Elbis

Personal information
- Full name: Elbis Sousa Nascimento
- Date of birth: 26 December 1992 (age 33)
- Place of birth: Buritirana, Brazil
- Height: 1.76 m (5 ft 9 in)
- Position: Left back

Team information
- Current team: Irapuato
- Number: 5

Youth career
- 2011–2012: Cincão EC

Senior career*
- Years: Team / Apps / (Gls)
- 2011–2014: Atlético Madrid B / 55 / (3)
- 2015–2017: Penapolense / 11 / (0)
- 2015: → Paraná (loan) / 0 / (0)
- 2015: → Atlético-GO (loan) / 5 / (0)
- 2017: Coras Tepic / 10 / (0)
- 2017–2019: Zacatepec / 66 / (1)
- 2018: → Pachuca (loan) / 0 / (0)
- 2020: Cafetaleros / 6 / (0)
- 2021–2025: Atlante / 146 / (1)
- 2025–: Irapuato / 0 / (0)

= Elbis (footballer) =

Brazilian footballer (born 1992)

Elbis Sousa Nascimento (born 26 December 1992), known as just Elbis, is a Brazilian professional footballer who plays as a left back for Liga de Expansión MX club Irapuato.

==Career==
===Atlético Madrid B===
Elbis made his league debut against Albacete on 21 March 2012. He scored his first goal for the club against Rayo Vallecano B on 6 January 2013, scoring in the 56th minute.

===Penapolense===

Elbis made his league debut against CA Juventus on 31 January 2016.

===Paraná===

Elbis didn't make any league appearances for Paraná, but made the bench three times.
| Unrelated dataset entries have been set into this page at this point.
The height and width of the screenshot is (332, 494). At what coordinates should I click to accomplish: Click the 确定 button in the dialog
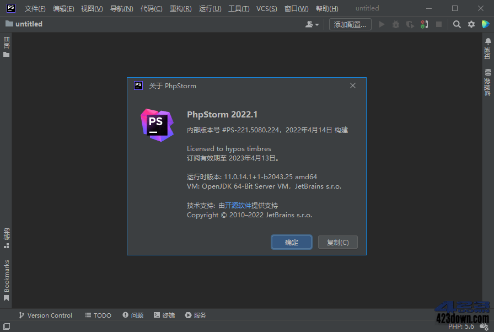[x=291, y=242]
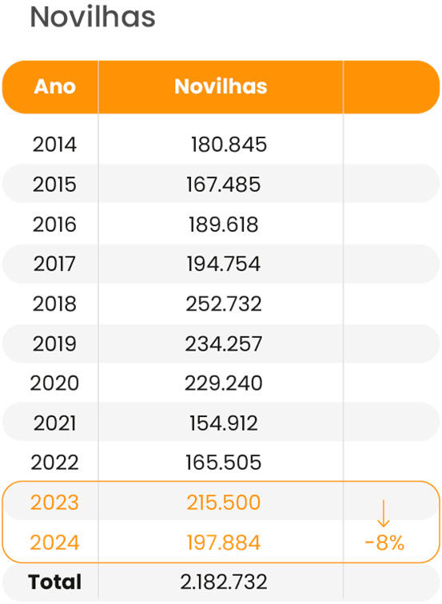
Task: Click the value 167.485
Action: click(x=224, y=184)
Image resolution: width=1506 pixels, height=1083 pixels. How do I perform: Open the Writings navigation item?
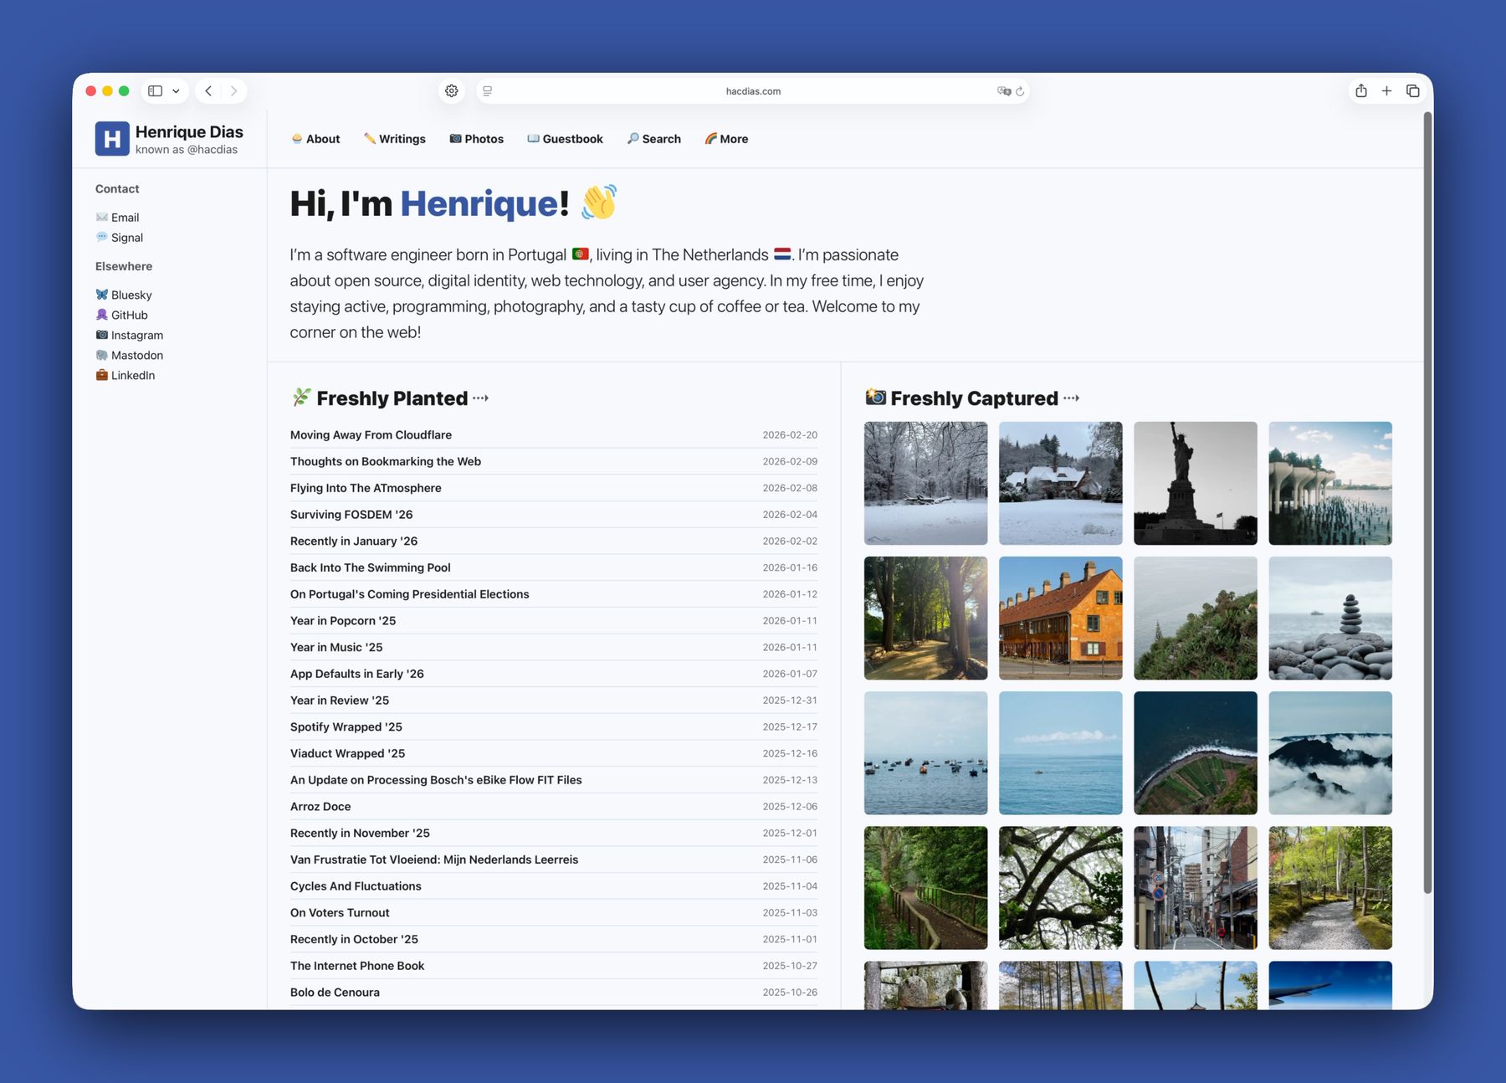395,139
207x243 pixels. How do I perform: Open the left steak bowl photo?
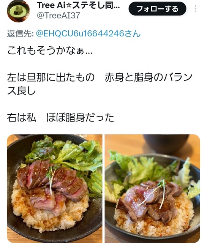pos(55,189)
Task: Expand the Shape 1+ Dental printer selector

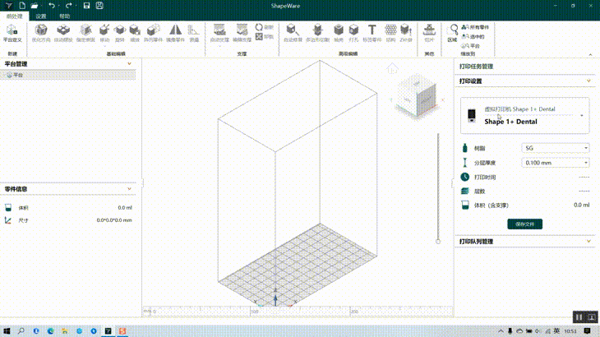Action: tap(582, 116)
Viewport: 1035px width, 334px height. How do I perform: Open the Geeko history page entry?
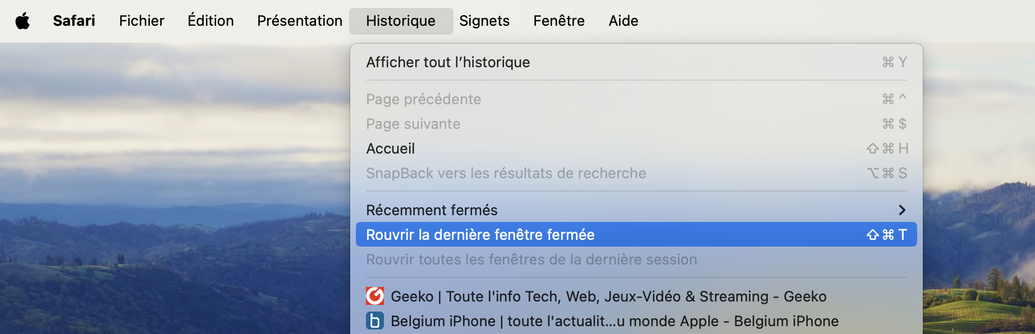pos(636,296)
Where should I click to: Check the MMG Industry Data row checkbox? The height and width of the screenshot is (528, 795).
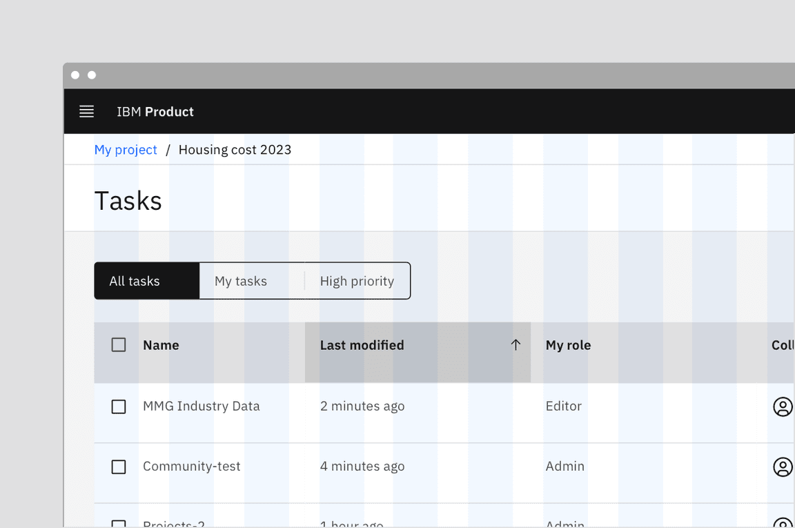119,407
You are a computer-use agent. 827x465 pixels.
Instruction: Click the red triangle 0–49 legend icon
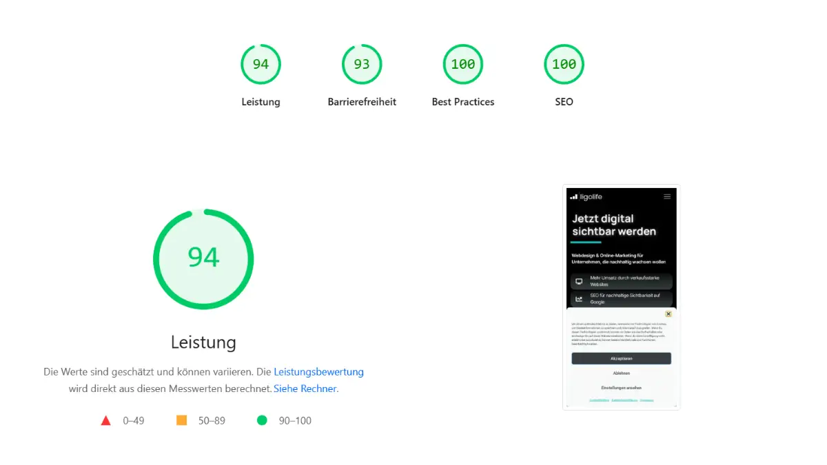(106, 420)
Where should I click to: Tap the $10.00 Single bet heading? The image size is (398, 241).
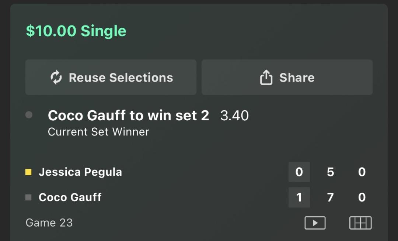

The earliest came against Boa on 23 May 2015.

===Atlético-GO===

Elbis made his league debut against Goiás on 8 February 2015.

===Zacatepec===

Elbis made his league debut against Juárez on 12 February 2017. He scored his first goal for the club against Venados on 26 August 2017, scoring in the 52nd minute.

===Pachuca===

Elbis made his debut in the Copa MX against Celaya on 25 July 2018.

===Cafetaleros===

Elbis made his league debut against Correcaminos UAT on 2 February 2020.

===Atlante===

Elbis made his league debut against Correcaminos UAT on 22 January 2021.
===Irapuato===
Elbis joined Liga de Expansión MX club Irapuato on July 23, 2025.